# Stated problem:
Write out the records word for word, starting from the first line and ending with the line that contains "Zoom tool is located at coordinates (17, 46).", including that line.

━━━━━━━━

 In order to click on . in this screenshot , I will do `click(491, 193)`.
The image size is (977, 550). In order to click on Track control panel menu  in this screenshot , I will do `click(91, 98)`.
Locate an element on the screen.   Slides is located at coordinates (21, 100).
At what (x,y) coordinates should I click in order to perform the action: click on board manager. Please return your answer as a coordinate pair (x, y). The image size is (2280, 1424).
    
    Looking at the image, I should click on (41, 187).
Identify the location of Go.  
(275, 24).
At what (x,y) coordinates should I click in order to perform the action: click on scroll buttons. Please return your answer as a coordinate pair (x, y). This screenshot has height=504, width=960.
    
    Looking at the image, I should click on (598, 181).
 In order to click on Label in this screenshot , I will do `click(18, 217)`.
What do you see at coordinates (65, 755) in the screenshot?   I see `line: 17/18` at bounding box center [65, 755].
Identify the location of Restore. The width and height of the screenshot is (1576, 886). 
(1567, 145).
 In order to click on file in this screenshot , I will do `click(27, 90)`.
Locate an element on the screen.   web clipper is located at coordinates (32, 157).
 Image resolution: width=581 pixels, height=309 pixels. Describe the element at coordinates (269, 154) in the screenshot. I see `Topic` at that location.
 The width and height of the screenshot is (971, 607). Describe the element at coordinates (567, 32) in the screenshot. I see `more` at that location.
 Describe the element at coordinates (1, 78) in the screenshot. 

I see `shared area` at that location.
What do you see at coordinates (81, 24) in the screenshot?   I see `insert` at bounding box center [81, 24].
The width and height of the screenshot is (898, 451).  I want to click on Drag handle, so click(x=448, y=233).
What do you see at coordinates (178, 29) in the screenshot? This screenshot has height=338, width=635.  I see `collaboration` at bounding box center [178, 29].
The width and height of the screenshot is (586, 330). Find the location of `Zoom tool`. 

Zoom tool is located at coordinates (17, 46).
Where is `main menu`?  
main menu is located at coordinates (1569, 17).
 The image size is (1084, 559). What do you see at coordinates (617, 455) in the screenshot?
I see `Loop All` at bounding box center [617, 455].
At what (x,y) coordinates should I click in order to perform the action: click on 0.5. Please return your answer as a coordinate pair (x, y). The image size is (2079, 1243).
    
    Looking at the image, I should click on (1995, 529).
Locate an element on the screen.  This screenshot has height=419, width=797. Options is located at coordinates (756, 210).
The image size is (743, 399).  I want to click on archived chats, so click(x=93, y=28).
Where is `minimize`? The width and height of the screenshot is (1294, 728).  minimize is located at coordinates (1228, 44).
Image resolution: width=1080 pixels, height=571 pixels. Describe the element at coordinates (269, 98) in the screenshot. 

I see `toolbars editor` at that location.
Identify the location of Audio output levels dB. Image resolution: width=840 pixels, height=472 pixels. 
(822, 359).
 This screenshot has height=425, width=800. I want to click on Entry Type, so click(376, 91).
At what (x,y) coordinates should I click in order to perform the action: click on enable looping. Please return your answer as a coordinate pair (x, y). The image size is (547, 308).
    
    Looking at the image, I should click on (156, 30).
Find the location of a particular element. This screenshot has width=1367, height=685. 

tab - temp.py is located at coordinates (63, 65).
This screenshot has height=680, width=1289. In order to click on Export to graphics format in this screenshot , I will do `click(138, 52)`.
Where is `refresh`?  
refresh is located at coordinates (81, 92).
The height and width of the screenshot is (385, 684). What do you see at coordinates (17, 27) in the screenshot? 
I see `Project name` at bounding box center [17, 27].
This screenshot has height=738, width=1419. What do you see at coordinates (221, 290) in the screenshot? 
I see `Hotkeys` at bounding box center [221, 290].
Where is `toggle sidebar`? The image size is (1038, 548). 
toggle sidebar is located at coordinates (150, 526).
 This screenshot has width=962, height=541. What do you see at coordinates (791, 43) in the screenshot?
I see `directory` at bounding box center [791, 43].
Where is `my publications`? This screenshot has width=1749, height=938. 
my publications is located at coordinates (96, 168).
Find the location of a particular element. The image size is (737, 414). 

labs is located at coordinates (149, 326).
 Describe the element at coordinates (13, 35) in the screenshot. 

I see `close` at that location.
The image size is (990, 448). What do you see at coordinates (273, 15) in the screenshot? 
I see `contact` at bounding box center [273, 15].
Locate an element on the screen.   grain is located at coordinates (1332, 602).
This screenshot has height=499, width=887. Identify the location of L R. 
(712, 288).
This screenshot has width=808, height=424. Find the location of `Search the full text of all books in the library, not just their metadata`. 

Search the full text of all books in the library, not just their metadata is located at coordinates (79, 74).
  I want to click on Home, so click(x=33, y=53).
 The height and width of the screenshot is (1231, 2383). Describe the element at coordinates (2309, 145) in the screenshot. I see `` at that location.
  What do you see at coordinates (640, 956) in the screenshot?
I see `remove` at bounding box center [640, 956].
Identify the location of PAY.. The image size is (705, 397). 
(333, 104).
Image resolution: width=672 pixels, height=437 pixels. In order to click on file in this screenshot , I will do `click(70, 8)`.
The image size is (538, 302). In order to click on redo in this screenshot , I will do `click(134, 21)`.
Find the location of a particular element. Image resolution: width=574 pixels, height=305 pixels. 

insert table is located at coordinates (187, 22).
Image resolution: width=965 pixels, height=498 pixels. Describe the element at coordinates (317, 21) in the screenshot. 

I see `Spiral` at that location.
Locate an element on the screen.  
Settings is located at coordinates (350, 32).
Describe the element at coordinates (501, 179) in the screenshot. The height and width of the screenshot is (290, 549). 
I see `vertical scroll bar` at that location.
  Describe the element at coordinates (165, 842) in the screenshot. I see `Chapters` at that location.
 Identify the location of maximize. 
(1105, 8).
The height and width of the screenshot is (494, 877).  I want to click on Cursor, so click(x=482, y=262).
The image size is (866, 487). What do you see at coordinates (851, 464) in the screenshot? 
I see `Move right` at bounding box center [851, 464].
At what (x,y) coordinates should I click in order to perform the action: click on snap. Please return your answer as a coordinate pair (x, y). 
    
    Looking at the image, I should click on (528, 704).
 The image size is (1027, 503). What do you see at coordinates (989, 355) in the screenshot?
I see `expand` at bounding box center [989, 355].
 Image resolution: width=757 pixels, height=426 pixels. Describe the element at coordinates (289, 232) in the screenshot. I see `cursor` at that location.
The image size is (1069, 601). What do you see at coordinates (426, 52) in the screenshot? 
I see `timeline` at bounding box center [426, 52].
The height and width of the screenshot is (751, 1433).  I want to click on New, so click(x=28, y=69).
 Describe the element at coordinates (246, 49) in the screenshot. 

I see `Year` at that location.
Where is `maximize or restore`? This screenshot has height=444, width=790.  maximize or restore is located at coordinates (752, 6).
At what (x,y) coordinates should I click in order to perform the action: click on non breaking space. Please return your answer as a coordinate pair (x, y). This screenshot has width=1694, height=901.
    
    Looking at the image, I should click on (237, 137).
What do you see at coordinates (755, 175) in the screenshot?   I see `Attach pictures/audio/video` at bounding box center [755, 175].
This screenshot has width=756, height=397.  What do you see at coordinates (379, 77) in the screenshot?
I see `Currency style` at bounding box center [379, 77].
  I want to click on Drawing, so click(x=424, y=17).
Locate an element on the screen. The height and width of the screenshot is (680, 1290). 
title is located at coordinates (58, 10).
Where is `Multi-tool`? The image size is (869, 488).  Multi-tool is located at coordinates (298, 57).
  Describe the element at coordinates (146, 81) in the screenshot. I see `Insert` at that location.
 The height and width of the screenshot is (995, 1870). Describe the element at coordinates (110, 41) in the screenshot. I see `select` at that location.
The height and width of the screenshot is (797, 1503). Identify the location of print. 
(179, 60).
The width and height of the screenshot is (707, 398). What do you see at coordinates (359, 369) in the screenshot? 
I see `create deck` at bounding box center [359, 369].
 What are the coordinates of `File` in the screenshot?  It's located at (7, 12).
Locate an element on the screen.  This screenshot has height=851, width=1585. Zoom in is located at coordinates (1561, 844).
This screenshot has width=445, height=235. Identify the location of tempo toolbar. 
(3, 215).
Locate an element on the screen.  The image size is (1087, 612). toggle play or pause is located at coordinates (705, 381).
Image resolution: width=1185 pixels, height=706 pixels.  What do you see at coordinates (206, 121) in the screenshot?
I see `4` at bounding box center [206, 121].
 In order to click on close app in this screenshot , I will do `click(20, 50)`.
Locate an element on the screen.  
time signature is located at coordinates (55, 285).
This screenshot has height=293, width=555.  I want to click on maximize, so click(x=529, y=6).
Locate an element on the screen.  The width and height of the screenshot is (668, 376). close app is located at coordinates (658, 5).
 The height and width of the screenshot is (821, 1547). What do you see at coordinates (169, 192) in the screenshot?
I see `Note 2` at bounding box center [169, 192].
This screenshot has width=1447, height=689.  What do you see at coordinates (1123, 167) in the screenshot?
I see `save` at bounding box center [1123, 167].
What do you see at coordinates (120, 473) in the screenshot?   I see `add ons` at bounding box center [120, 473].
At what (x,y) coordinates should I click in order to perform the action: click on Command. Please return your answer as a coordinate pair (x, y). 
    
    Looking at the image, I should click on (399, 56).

━━━━━━━━

# Answer to this exercise:
 In order to click on . in this screenshot , I will do `click(491, 193)`.
The image size is (977, 550). In order to click on Track control panel menu  in this screenshot , I will do `click(91, 98)`.
Locate an element on the screen.   Slides is located at coordinates (21, 100).
At what (x,y) coordinates should I click in order to perform the action: click on board manager. Please return your answer as a coordinate pair (x, y). The image size is (2280, 1424).
    
    Looking at the image, I should click on (41, 187).
Identify the location of Go.  
(275, 24).
At what (x,y) coordinates should I click in order to perform the action: click on scroll buttons. Please return your answer as a coordinate pair (x, y). This screenshot has height=504, width=960.
    
    Looking at the image, I should click on (598, 181).
 In order to click on Label in this screenshot , I will do `click(18, 217)`.
What do you see at coordinates (65, 755) in the screenshot?   I see `line: 17/18` at bounding box center [65, 755].
Identify the location of Restore. The width and height of the screenshot is (1576, 886). 
(1567, 145).
 In order to click on file in this screenshot , I will do `click(27, 90)`.
Locate an element on the screen.   web clipper is located at coordinates (32, 157).
 Image resolution: width=581 pixels, height=309 pixels. Describe the element at coordinates (269, 154) in the screenshot. I see `Topic` at that location.
 The width and height of the screenshot is (971, 607). Describe the element at coordinates (567, 32) in the screenshot. I see `more` at that location.
 Describe the element at coordinates (1, 78) in the screenshot. 

I see `shared area` at that location.
What do you see at coordinates (81, 24) in the screenshot?   I see `insert` at bounding box center [81, 24].
The width and height of the screenshot is (898, 451).  I want to click on Drag handle, so click(x=448, y=233).
What do you see at coordinates (178, 29) in the screenshot? This screenshot has height=338, width=635.  I see `collaboration` at bounding box center [178, 29].
The width and height of the screenshot is (586, 330). Find the location of `Zoom tool`. 

Zoom tool is located at coordinates (17, 46).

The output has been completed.